:: EXERCISE DESCRIPTION ::
Going through the data below, copy out each line where the word "will" shows up.

Data entries
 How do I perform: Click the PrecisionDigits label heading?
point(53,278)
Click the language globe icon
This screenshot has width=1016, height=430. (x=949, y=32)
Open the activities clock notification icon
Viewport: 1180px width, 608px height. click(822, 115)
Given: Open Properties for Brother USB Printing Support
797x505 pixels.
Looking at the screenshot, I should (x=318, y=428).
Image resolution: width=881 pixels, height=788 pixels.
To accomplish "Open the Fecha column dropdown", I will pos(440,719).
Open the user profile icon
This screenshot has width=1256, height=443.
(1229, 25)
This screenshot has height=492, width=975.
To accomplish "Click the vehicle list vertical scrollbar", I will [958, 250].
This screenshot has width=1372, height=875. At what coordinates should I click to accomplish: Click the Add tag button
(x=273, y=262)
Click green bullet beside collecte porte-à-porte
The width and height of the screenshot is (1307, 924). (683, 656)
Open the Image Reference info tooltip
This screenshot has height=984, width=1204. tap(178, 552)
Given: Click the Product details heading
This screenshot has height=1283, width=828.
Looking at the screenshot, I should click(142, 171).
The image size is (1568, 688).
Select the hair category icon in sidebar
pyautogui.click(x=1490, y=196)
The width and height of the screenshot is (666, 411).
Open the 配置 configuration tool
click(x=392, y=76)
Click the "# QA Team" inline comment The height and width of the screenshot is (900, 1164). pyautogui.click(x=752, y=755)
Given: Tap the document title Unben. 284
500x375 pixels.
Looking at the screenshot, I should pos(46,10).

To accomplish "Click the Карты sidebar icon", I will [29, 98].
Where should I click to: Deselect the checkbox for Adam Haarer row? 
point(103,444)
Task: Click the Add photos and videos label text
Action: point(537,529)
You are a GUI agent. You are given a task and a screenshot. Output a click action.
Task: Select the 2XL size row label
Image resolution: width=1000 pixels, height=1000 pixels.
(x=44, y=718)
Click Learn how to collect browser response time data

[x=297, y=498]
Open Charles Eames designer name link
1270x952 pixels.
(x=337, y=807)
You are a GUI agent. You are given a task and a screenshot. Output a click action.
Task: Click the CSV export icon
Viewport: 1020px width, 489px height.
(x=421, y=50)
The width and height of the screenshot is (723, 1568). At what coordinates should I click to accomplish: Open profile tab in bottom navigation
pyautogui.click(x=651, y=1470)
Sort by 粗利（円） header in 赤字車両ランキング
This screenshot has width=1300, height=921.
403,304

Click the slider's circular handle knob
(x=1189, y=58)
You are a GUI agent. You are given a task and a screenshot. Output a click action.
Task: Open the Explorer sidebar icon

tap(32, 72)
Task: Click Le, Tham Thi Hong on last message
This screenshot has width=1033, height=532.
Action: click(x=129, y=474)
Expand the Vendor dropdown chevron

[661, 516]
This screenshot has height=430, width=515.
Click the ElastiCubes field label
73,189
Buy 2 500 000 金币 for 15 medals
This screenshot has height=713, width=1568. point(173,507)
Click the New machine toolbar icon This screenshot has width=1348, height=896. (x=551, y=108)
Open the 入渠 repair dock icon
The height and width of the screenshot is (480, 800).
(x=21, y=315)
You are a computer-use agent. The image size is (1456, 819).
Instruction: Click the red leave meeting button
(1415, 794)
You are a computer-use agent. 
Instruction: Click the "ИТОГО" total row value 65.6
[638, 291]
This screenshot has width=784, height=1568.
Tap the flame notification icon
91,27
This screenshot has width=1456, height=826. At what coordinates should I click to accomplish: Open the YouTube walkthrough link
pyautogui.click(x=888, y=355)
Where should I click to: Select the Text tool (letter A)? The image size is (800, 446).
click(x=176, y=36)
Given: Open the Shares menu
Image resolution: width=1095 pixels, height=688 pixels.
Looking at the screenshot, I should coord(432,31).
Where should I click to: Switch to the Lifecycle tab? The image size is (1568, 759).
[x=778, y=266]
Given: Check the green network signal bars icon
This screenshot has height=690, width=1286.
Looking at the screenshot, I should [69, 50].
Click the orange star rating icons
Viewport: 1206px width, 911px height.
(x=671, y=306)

:: REPLY ::
To accomplish "Open the Fecha column dropdown", I will pos(440,719).
To accomplish "Click the vehicle list vertical scrollbar", I will [958, 250].
To accomplish "Click the Карты sidebar icon", I will [29, 98].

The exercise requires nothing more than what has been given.